The Lawsuit — MERS had initially filed the lawsuit on July 2, 2013 against representatives of the state, seeking, inter alia, that the court declare the referenced statutes as unconstitutional under the equal protection clause of both the federal and state constitutions as well as the dormant commerce clause of the U.S. Constitution. After hearing argument on the parties’ cross-motions for summary judgment, the trial court granted summary judgment in favor of the defendants, upholding the constitutionality of the statutes. The plaintiffs appealed to the Appellate Court; the Supreme Court transferred the case to its own docket sua sponte (i.e., on its own motion).
Following argument and consideration of the many amicus briefs — including those filed by the American Land Title Association, the Connecticut Bankers Association, the Connecticut Mortgage Bankers Association, and the Connecticut Fair Housing Center — the Supreme Court affirmed the judgment of the trial court and upheld the constitutionality of the increased recording fees.
In upholding the trial court’s ruling, the Supreme Court considered these recording fees a hybrid of taxes and user fees because the fees are used to both compensate the town clerks for the service of recording and maintaining the documents, as well as to generate revenue for the state and the municipalities.
Equal Protection Analysis — In deciding whether the increased recording fees violate the equal protection provisions of the federal and state constitutions, the Court held that the statute did not affect a fundamental right or suspect class and therefore (so long as the increased fee was rationally related to some government purpose) assessing nominees such as MERS a higher recording fee would not infringe equal protection. Further, the Court opined that the primary purpose of the tax or fee was to raise more money to help balance the state budget. The Supreme Court proceeded to hold that the increased fee was rationally related to this legitimate purpose of raising revenues. It found “at least” two conceivable bases on which the legislature might have reasonably imposed higher recording fees on nominees such as MERS.
First, it found that the legislature may have concluded that MERS was better able to shoulder the recording costs (although it later stated in its dormant commerce clause analysis that most of the increased costs were borne by homeowners). Second, it reasoned that the legislature may have determined that the MERS system reduces the number of assignments recorded over the life of a mortgage loan and, therefore, the initial recording fee for a mortgage in favor of MERS as nominee — as well as the final fee paid for a release or an assignment out of the MERS system — compensate for the lost recording fees that would have been due without the MERS system.

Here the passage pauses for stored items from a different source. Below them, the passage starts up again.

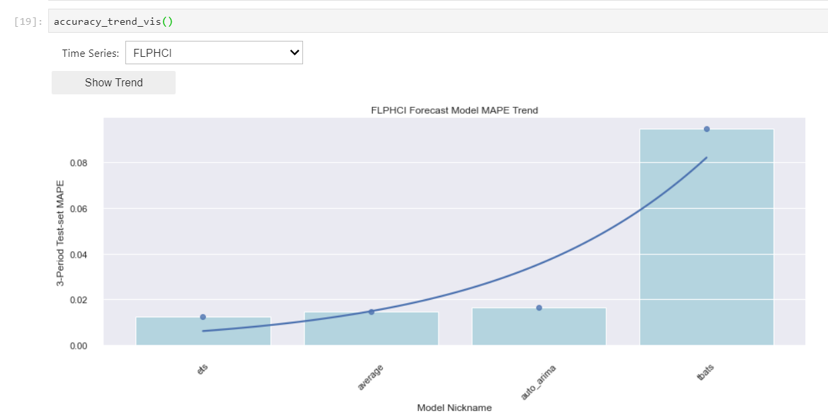Click the 3-Period Test-set MAPE axis label
The width and height of the screenshot is (828, 419).
pyautogui.click(x=60, y=232)
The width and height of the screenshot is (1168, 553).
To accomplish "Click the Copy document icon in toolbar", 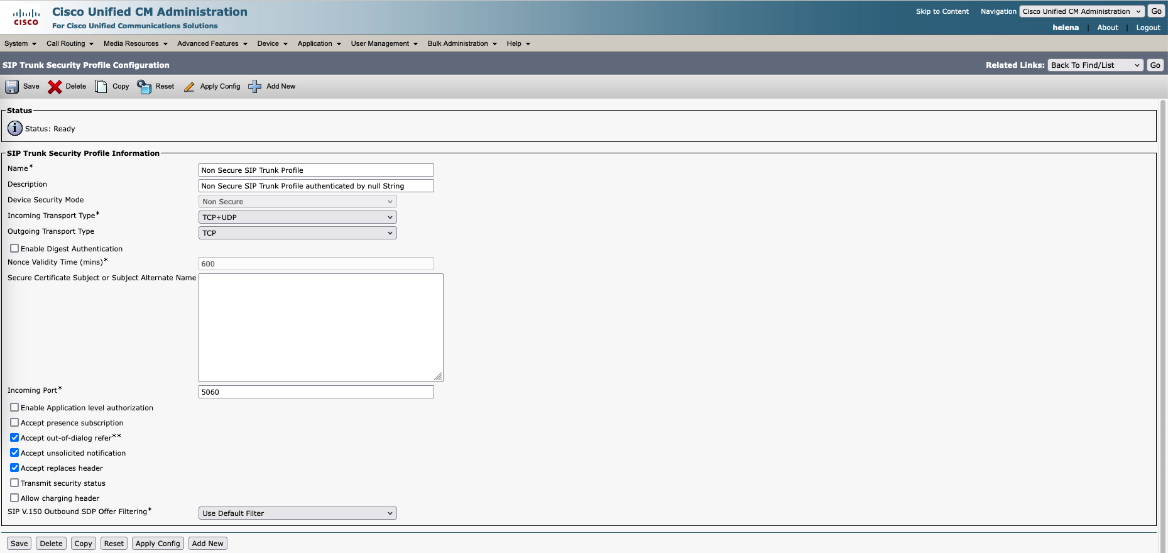I will pos(101,87).
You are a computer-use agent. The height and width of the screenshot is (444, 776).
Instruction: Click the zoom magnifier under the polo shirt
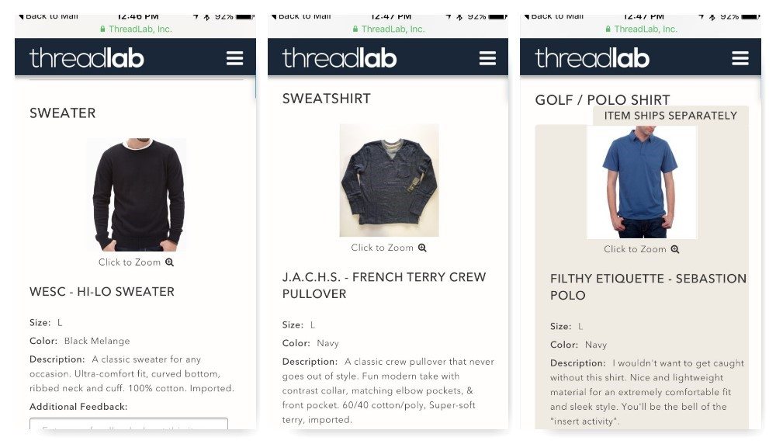[x=675, y=249]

Dormant Commerce Clause — With respect to this clause of the U.S. Constitution, the criteria that the Court considered in determining the constitutionality question was whether the law was facially discriminatory against interstate commerce; and, secondly, even if it were found to be facially neutral, whether the law’s practical effect was to impose an undue burden on interstate commerce.
The Court determined that the law was not facially discriminatory. It found that the law on its face did not favor Connecticut-based financial companies when, in fact, most of the recording fees would likely be paid by Connecticut residents in mortgage closings, and not by out-of-state banks or mortgage servicers who will receive the benefits of the MERS recordings because assignments of mortgages will not be required. In addition, the Court found that there was no existing Connecticut-based nominee database system, or one likely to be created, to compete with the MERS system due to the national nature of the secondary mortgage market. Also, the Court found the intention of the statute was not to impose the increased fees on only a mortgage transaction with a national character, but solely on nominees that utilized MERS or any other virtual recording system implemented to facilitate the transfer of loans on the secondary market. Furthermore, the Court found that MERS was not substantially similar to other companies because of the manner in which it used the public land records, which gave MERS greater benefits.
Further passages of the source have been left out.